# THE TASK:
Rewrite the lines below as a JSON list of strings, one string per line, skipping blank lines.

# ITEMS:
::::::::::

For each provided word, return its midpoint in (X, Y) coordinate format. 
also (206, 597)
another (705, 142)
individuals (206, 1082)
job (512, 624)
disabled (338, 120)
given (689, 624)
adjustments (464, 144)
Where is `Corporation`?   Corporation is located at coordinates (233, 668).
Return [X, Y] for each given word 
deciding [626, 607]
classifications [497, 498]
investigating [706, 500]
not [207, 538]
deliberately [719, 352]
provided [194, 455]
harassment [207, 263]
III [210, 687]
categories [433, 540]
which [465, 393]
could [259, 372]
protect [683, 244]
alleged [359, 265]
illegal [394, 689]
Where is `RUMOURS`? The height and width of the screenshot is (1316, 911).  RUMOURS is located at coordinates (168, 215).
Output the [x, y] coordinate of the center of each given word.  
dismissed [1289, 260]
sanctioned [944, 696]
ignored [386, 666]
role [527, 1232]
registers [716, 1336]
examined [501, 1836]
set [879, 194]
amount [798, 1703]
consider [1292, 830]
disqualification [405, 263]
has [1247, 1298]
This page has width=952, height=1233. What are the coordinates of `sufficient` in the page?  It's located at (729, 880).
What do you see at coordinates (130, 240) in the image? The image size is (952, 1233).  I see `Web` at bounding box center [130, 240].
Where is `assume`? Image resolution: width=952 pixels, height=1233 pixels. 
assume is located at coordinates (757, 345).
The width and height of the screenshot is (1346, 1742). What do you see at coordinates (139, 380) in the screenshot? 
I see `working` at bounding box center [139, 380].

::::::::::

# SOLUTION BELOW:
[
  "For each provided word, return its midpoint in (X, Y) coordinate format. ",
  "also (206, 597)",
  "another (705, 142)",
  "individuals (206, 1082)",
  "job (512, 624)",
  "disabled (338, 120)",
  "given (689, 624)",
  "adjustments (464, 144)",
  "Where is `Corporation`?   Corporation is located at coordinates (233, 668).",
  "Return [X, Y] for each given word ",
  "deciding [626, 607]",
  "classifications [497, 498]",
  "investigating [706, 500]",
  "not [207, 538]",
  "deliberately [719, 352]",
  "provided [194, 455]",
  "harassment [207, 263]",
  "III [210, 687]",
  "categories [433, 540]",
  "which [465, 393]",
  "could [259, 372]",
  "protect [683, 244]",
  "alleged [359, 265]",
  "illegal [394, 689]",
  "Where is `RUMOURS`? The height and width of the screenshot is (1316, 911).  RUMOURS is located at coordinates (168, 215).",
  "Output the [x, y] coordinate of the center of each given word.  ",
  "dismissed [1289, 260]",
  "sanctioned [944, 696]",
  "ignored [386, 666]",
  "role [527, 1232]",
  "registers [716, 1336]",
  "examined [501, 1836]",
  "set [879, 194]",
  "amount [798, 1703]",
  "consider [1292, 830]",
  "disqualification [405, 263]",
  "has [1247, 1298]",
  "This page has width=952, height=1233. What are the coordinates of `sufficient` in the page?  It's located at (729, 880).",
  "What do you see at coordinates (130, 240) in the image? The image size is (952, 1233).  I see `Web` at bounding box center [130, 240].",
  "Where is `assume`? Image resolution: width=952 pixels, height=1233 pixels. ",
  "assume is located at coordinates (757, 345).",
  "The width and height of the screenshot is (1346, 1742). What do you see at coordinates (139, 380) in the screenshot? ",
  "I see `working` at bounding box center [139, 380]."
]